A four-digit lock code on your iPhone offers you more privacy protection than Touch ID in Virginia. Judge Steven Frucci ruled fingerprints as security codes constitute evidence police can collect, just like DNA samples, and aren't subject to Fifth Amendment self incrimination protection.
Virginia Judge rules Touch ID doesn't fall under Fifth Amendment self incrimination protection
The ruling comes as part of a case against a Virginia man accused of attempting to strangle his girlfriend, according to The Virginian-Pilot. Police thought video evidence of the assault was on the suspect's smartphone, but his attorney argued that since the phone was protected with a fingerprint as a passcode that the device would be off limits.
Judge Frucci disagreed and said that since the suspect's fingerprint is a physical object and not something stashed away in his memory, that it fell under the same evidence collection rules as actual fingerprints, blood samples, and objects like physical keys.

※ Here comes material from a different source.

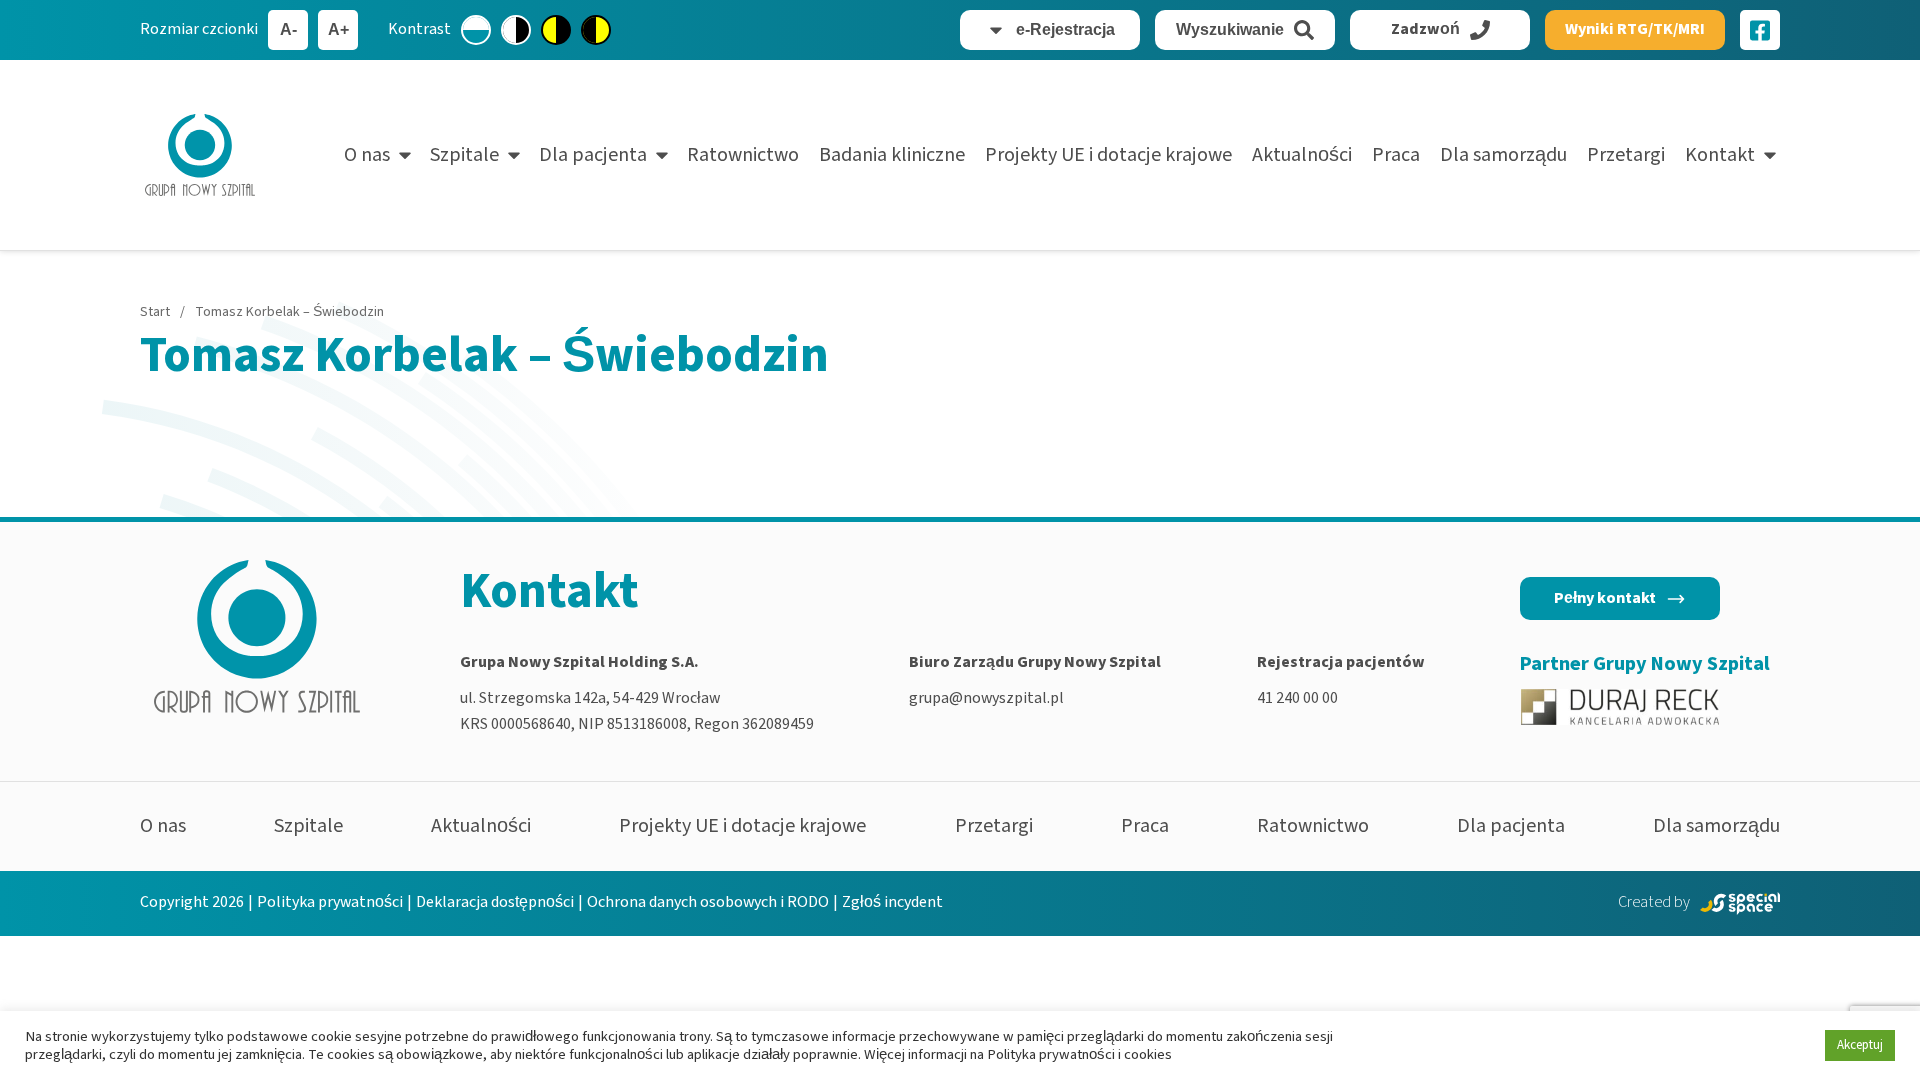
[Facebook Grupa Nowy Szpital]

The big question is whether or not there's a difference in collecting a suspect's fingerprints and compelling them to unlock a fingerprint-protected device. Judge Frucci thinks there isn't, although he sees forcing someone to divulge a passcode as a clear violation of their Fifth Amendment rights.
The ruling doesn't mean police throughout the United States can demand anyone with a Touch ID-protected iPhone — or any fingerprint-encrypted device — to unlock it and show them files and other data. It does, however, set a precedent other jurisdictions will likely turn to if they have to deal with similar situations.

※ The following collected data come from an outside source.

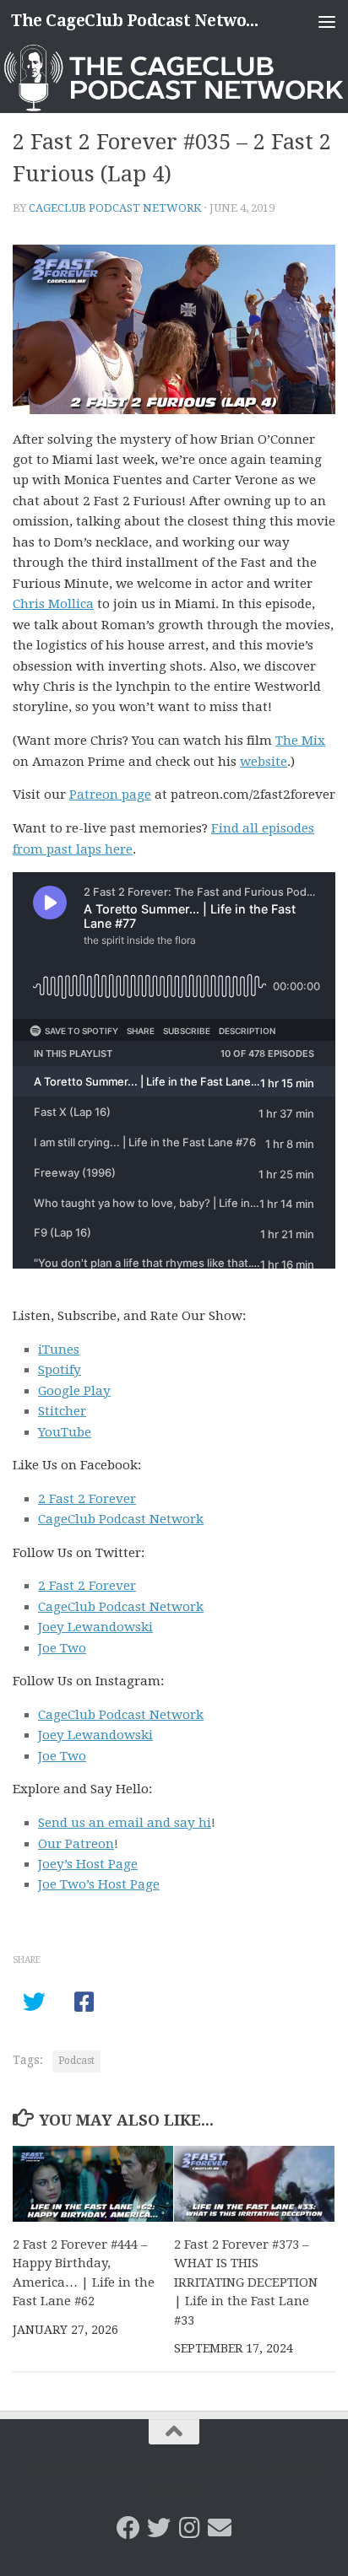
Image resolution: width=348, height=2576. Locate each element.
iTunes (58, 1349)
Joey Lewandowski (95, 1627)
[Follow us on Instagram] (189, 2528)
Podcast (76, 2061)
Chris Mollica (53, 604)
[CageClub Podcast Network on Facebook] (128, 2528)
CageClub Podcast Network (115, 208)
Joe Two (62, 1648)
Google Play (74, 1390)
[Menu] (327, 21)
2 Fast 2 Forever (87, 1498)
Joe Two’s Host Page (99, 1884)
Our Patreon (76, 1843)
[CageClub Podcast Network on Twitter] (159, 2528)
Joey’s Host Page (88, 1864)
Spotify (59, 1369)
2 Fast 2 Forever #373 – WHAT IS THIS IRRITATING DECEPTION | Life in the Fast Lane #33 (246, 2282)
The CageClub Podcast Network (136, 20)
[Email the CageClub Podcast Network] (219, 2528)
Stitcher (62, 1411)
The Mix (300, 740)
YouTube (64, 1432)
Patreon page (110, 794)
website (263, 761)
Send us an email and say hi (124, 1822)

Since the police don't know how if the suspect used a fingerprint or passcode to lock his smartphone, there's a chance they could appeal the Judge's ruling in hopes of getting the scope expanded to include codes. If so, that could start a process that ultimately leads to the U.S. Supreme Court.
For now, it looks like anyone with a Touch ID-capable iPhone, or any other device that uses fingerprints for security, should consider passcodes instead if they want to keep law enforcement from looking through the contents of the smartphone, tablet, or computer.